(Problem description) Reproduce precisely the lines between the start of the data below and the line with "Given: Click Video", both included.

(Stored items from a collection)
──────────────────────────────
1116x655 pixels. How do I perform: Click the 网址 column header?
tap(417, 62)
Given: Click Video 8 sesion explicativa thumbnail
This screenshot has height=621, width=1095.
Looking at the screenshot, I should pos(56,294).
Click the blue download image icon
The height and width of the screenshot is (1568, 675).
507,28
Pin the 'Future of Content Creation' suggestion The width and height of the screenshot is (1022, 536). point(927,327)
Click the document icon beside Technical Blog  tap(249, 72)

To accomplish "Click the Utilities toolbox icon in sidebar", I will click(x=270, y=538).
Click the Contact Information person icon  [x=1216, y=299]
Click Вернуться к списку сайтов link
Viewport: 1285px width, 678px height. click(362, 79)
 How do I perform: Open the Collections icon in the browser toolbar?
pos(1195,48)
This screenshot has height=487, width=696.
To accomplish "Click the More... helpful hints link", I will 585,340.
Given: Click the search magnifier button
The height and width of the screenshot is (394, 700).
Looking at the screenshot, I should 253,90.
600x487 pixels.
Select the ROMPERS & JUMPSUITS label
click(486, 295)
──────────────────────────────
(Answer space)
1116x655 pixels. How do I perform: Click the 网址 column header?
tap(417, 62)
Given: Click Video 8 sesion explicativa thumbnail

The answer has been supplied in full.